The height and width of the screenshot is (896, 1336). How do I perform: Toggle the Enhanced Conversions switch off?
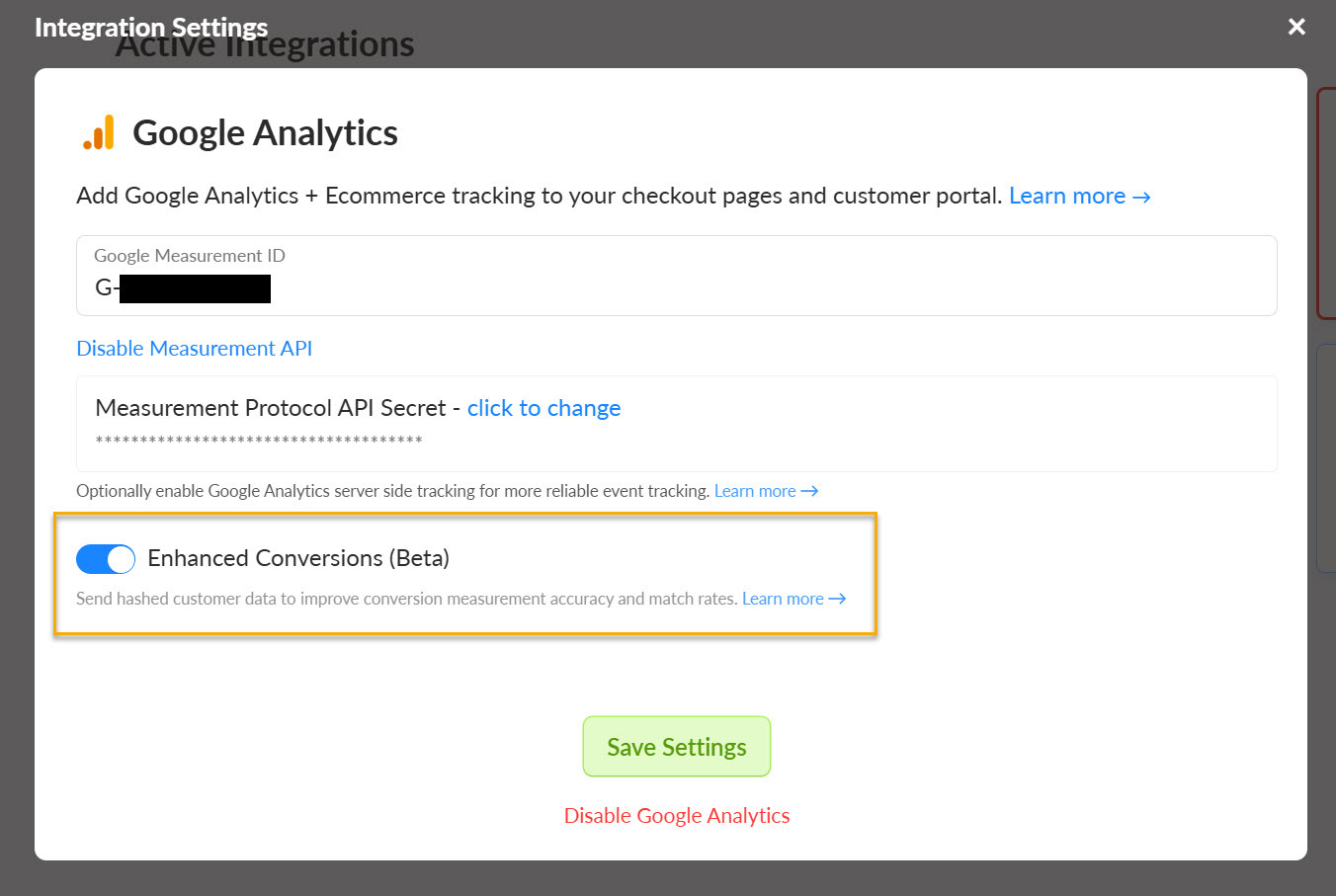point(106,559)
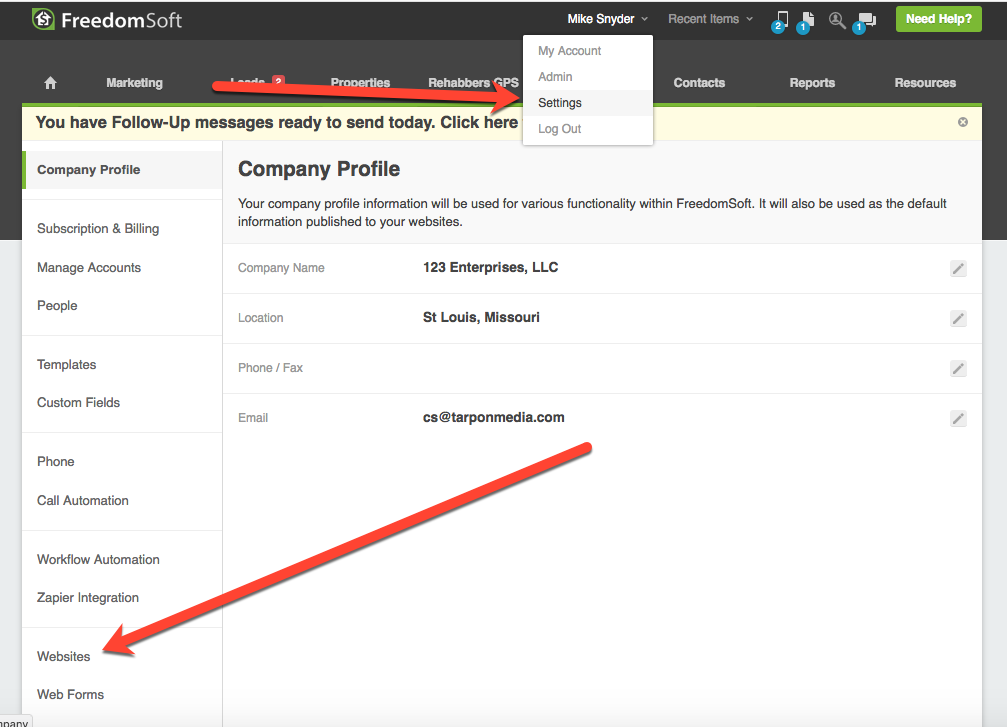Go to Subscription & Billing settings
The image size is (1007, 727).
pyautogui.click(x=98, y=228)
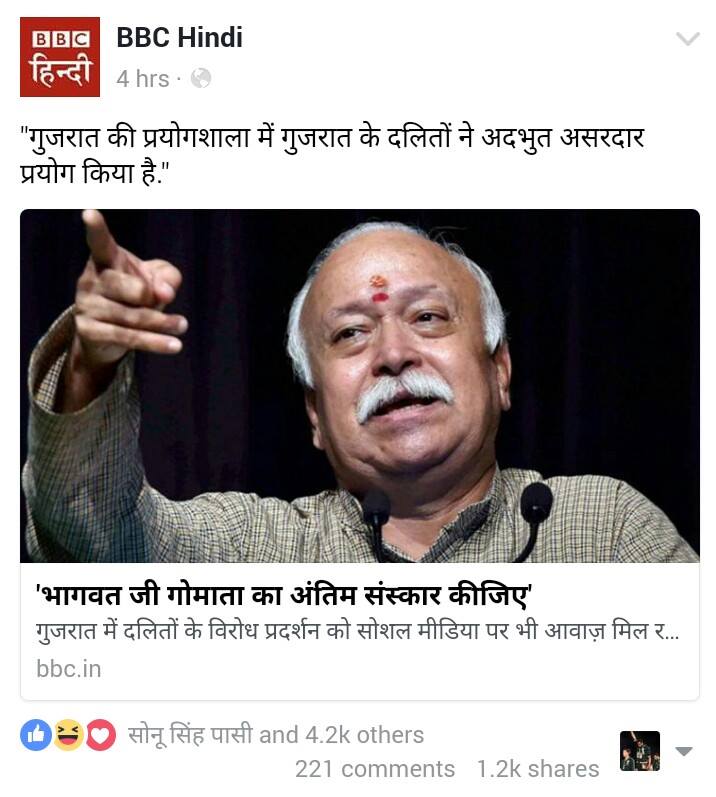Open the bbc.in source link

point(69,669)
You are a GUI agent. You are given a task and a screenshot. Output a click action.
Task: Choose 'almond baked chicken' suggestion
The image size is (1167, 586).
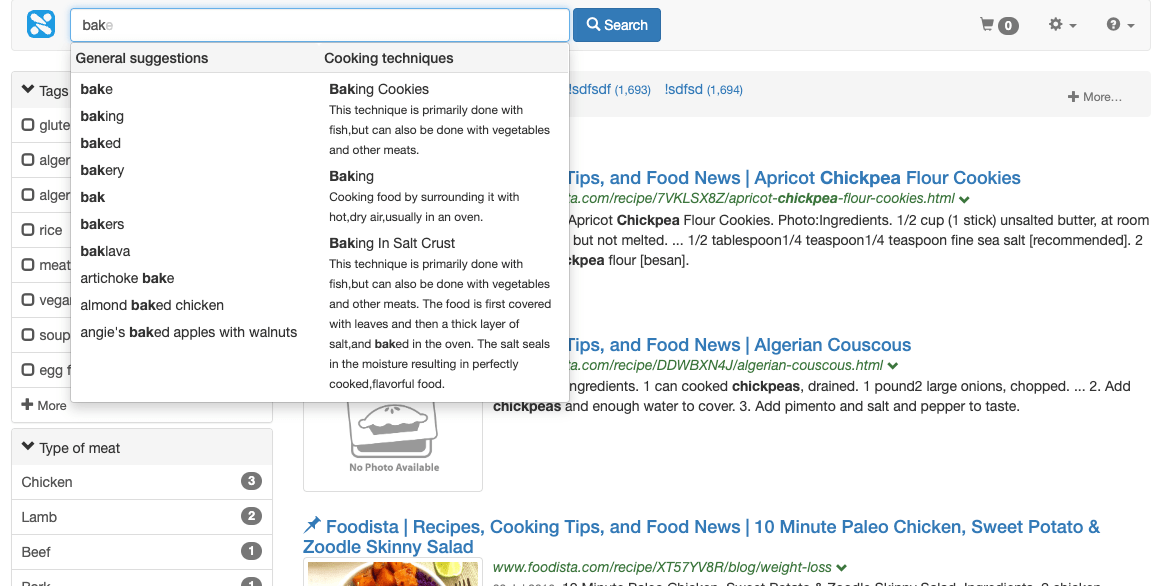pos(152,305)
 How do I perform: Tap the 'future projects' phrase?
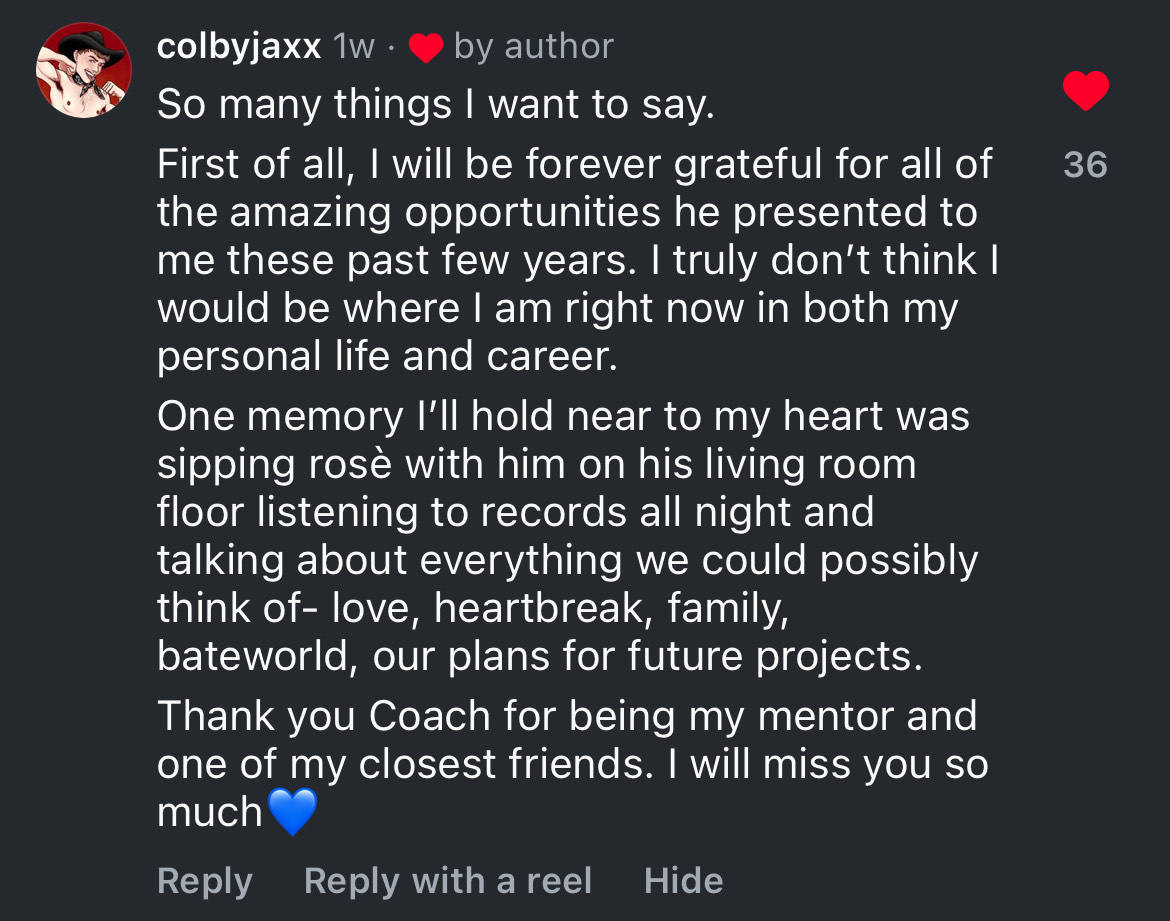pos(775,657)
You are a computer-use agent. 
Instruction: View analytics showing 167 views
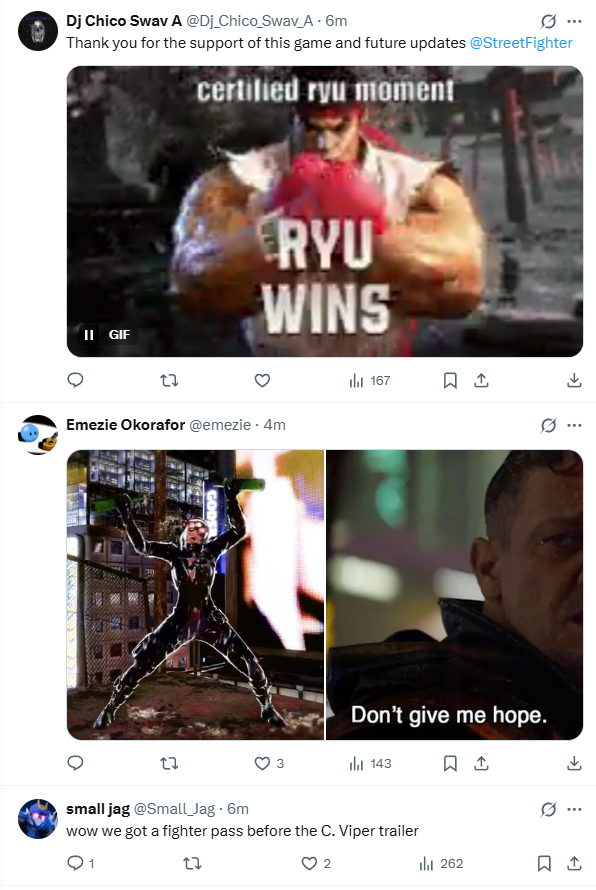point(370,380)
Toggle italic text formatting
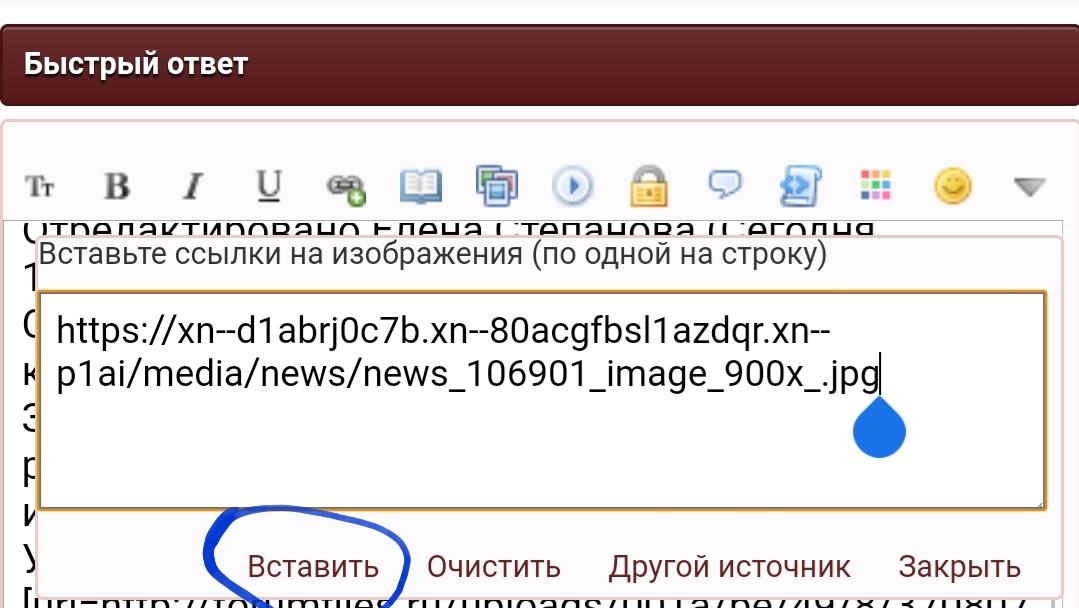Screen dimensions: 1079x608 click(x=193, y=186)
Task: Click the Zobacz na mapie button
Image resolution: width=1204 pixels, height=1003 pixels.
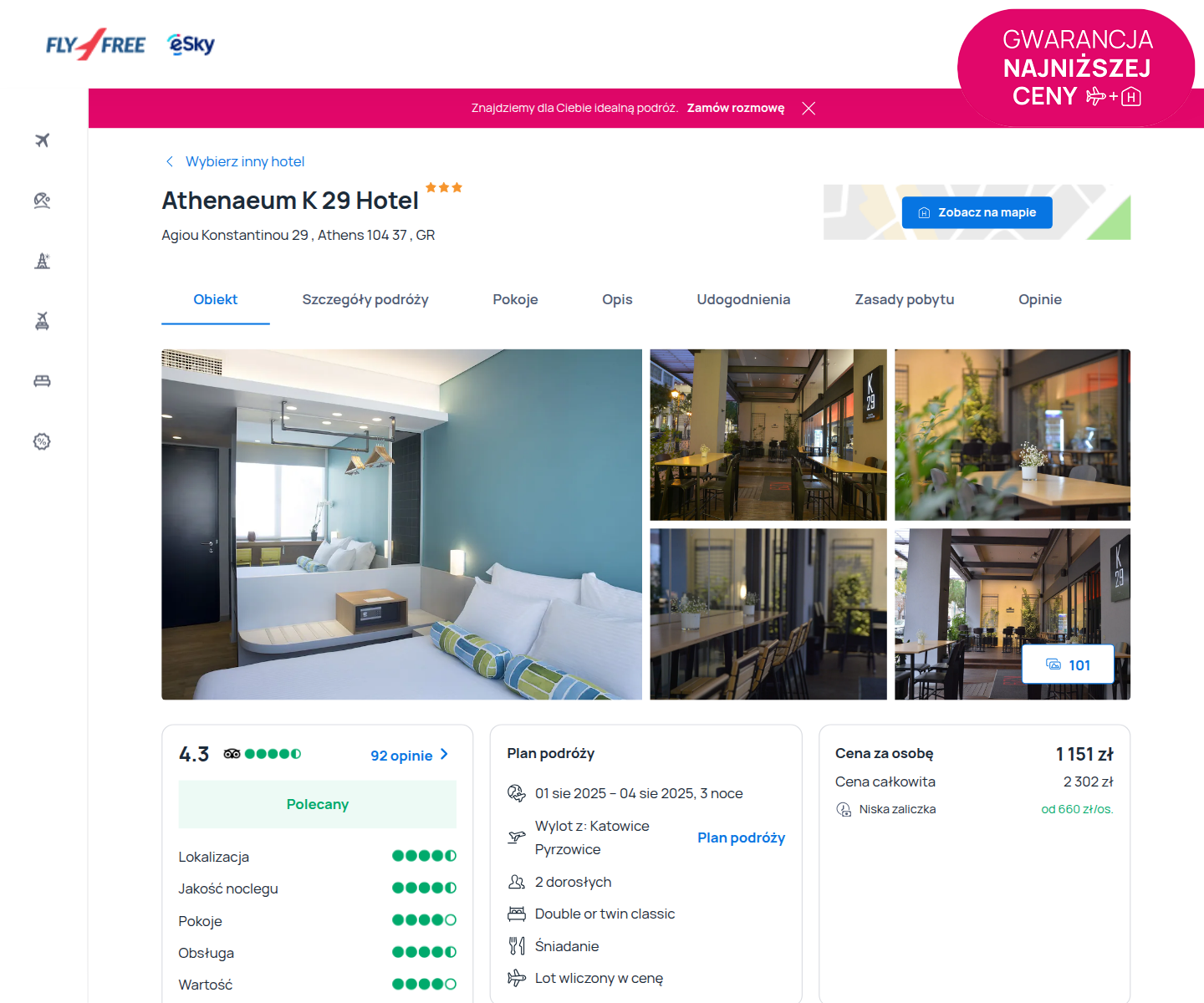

= = = = = = =

— What to produce —
Set down exactly, line for line, the data from the line that contains "You are a GUI" through its last line, keeping pictures out.

— Exercise response —
You are a GUI agent. You are given a task and a screenshot. Output a click action.
Task: Choose 'almond baked chicken' suggestion
The image size is (1167, 586).
pos(152,305)
 How do I perform: Tap the 'future projects' phrase?
pos(775,657)
You are a computer-use agent. 
Instruction: View analytics showing 167 views
point(370,380)
Toggle italic text formatting
Screen dimensions: 1079x608 click(x=193, y=186)
Task: Click the Zobacz na mapie button
Image resolution: width=1204 pixels, height=1003 pixels.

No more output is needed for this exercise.